If you mean just recreational bones for chewing, I'm not sure. Weight bearing bones on large animals can be really hard and might break puppy teeth. I'll let someone who has more info answer that one.


----------



## ponyfarm (Apr 11, 2010)

My dogs snarf down the random dead rabbits and squirrels left behind by the wild critters. Of course, the meat is fresh frozen! Anyway,, the dogs seem just fine. Great poops, by the way.


----------



## Lauri & The Gang (Jun 28, 2001)

Young rabbit bones are not that much harder than chicken bones. The older the rabbit gets the tougher the bones are.

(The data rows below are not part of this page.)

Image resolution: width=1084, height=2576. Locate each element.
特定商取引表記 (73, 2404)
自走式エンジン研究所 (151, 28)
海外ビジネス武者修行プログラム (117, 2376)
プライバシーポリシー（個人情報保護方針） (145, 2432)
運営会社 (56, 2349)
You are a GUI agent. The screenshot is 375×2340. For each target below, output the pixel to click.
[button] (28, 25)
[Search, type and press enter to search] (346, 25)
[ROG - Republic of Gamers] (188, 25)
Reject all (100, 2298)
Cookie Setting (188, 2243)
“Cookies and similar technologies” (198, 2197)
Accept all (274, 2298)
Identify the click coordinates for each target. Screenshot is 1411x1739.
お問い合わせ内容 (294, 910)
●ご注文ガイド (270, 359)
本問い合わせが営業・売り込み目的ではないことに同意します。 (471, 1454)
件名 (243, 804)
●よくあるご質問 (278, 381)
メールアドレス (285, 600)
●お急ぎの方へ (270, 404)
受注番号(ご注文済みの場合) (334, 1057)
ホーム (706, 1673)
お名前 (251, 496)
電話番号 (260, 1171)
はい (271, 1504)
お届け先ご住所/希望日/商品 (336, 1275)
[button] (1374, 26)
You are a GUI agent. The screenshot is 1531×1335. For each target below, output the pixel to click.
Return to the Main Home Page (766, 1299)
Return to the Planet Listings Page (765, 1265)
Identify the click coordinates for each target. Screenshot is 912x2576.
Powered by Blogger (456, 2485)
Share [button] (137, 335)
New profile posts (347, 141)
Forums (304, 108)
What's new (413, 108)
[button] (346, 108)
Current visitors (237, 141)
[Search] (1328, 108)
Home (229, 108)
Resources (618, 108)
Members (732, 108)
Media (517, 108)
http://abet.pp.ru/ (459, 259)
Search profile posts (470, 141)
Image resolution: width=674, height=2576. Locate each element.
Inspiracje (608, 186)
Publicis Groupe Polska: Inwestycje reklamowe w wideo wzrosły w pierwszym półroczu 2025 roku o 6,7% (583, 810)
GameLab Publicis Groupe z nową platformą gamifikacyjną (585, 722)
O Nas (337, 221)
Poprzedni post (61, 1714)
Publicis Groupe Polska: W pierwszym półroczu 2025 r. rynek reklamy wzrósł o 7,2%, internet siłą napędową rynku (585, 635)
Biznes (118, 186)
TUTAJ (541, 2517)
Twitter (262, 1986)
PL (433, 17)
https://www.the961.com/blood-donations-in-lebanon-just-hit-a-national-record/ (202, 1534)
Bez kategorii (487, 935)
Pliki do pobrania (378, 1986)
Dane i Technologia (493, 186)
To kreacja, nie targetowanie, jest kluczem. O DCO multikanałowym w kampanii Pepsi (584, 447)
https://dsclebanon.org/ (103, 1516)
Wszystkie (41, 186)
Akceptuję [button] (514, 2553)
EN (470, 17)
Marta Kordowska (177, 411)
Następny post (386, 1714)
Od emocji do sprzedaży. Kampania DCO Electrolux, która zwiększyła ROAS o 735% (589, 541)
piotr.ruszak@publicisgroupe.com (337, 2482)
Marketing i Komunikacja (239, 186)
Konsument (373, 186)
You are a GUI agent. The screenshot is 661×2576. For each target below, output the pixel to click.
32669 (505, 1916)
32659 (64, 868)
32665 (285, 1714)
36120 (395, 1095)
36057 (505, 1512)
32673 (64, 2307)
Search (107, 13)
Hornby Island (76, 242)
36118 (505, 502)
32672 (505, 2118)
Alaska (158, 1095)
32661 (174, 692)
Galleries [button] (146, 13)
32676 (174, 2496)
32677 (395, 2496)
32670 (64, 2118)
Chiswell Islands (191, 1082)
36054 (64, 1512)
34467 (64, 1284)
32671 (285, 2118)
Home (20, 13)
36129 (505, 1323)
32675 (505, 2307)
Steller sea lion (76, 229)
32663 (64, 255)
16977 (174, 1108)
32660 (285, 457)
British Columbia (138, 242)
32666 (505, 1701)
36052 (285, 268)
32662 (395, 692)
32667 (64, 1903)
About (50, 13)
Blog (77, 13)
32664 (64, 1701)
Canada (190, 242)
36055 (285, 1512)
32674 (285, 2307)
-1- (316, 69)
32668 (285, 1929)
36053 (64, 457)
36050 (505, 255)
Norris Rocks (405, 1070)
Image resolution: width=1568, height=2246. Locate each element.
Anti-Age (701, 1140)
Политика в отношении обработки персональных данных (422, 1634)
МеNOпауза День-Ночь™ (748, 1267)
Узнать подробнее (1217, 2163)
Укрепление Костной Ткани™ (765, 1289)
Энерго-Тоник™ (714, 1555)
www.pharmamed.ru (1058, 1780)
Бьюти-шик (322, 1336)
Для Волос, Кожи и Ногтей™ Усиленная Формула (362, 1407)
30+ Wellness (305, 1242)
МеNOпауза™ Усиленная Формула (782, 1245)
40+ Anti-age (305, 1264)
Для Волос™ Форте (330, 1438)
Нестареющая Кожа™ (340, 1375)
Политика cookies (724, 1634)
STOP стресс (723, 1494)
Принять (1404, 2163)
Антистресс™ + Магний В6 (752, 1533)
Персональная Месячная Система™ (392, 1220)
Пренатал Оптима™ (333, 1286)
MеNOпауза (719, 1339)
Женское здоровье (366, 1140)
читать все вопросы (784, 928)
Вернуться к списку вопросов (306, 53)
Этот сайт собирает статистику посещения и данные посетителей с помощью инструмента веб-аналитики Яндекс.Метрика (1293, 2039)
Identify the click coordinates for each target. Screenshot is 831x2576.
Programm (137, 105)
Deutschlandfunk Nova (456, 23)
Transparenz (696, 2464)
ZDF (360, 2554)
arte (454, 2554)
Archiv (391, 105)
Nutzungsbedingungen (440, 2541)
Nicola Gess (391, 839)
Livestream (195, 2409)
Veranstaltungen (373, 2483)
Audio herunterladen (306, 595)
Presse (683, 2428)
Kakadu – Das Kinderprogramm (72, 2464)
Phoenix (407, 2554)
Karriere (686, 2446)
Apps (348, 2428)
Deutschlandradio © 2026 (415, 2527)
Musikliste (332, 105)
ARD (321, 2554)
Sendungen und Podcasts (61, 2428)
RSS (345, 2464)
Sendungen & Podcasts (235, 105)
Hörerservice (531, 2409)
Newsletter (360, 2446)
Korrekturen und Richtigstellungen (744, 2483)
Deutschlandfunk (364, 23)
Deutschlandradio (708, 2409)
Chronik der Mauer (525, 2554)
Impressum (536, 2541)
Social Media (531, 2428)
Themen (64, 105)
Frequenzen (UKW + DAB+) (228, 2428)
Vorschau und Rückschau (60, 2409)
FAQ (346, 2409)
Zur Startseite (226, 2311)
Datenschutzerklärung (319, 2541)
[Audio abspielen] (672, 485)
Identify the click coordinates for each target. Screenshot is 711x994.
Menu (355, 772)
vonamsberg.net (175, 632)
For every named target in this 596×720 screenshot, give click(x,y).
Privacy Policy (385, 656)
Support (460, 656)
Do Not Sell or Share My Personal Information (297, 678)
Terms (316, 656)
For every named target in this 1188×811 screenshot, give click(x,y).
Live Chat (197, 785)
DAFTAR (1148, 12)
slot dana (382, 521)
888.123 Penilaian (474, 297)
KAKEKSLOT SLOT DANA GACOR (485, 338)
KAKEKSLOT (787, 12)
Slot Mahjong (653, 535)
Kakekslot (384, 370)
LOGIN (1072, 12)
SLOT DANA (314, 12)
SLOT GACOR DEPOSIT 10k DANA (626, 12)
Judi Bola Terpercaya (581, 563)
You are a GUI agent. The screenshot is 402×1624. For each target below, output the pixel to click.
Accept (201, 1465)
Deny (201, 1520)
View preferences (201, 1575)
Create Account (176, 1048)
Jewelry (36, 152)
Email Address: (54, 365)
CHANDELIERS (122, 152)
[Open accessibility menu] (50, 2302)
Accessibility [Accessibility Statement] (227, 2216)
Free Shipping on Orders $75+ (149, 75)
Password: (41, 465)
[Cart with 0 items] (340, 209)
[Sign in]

That being said, my dogs CKC (Catch, Kill and Consume) wild rabbits all the time. None of them have problems with the bones.


----------



## Lauri & The Gang (Jun 28, 2001)

x3don said:


> At what month/age we can start give bones.


My GSD started on chicken bones at 9 weeks of age. I wean puppies directly to raw and they get bones starting at 4 weeks of age (can't really consume them for a few weeks, though).

Forgot to add - those are always *RAW *bones, never cooked.


----------



## DrDoom (Nov 7, 2007)

Man, I would give anything to watch Bear catch a rabbit and eat it, lol. The other day one ran out of the woods, skirted along the edge for a good fifty yards, then ducked back in. Bear was laying right by it's path. AFTER it was gone he got up, went to where it went back in, and woofed. Old man, lol. Those days are behind him.


----------



## Lauri & The Gang (Jun 28, 2001)

DrDoom said:


> Man, I would give anything to watch Bear catch a rabbit and eat it, lol. The other day one ran out of the woods, skirted along the edge for a good fifty yards, then ducked back in. Bear was laying right by it's path. AFTER it was gone he got up, went to where it went back in, and woofed.


That is the canine equivalent of " ... and STAY out!"

It's not always nice when dogs catch rabbits. If they don't do a quick, clean kill the rabbits scream - like a small child being tortured. Ugh!


----------



## Lin (Jul 3, 2007)

Lauri & The Gang said:


> It's not always nice when dogs catch rabbits. If they don't do a quick, clean kill the rabbits scream - like a small child being tortured. Ugh!


I used to be a rabbit breeder.... Rabbits only scream when they feel their life is in danger. The first time I heard it, it nearly gave me nightmares. I got semi used to it down the line as the babies (6 wks) would sometimes scream during ear tattooing.


----------



## DrDoom (Nov 7, 2007)

Yeah, he had gotten them in the past, but he must have been good because I never heard them scream. Been a long time though.


----------



## Lilie (Feb 3, 2010)

Lin said:


> I used to be a rabbit breeder.... Rabbits only scream when they feel their life is in danger. The first time I heard it, it nearly gave me nightmares. I got semi used to it down the line as the babies (6 wks) would sometimes scream during ear tattooing.


 
Silence of the Lambs comes to mind.....


----------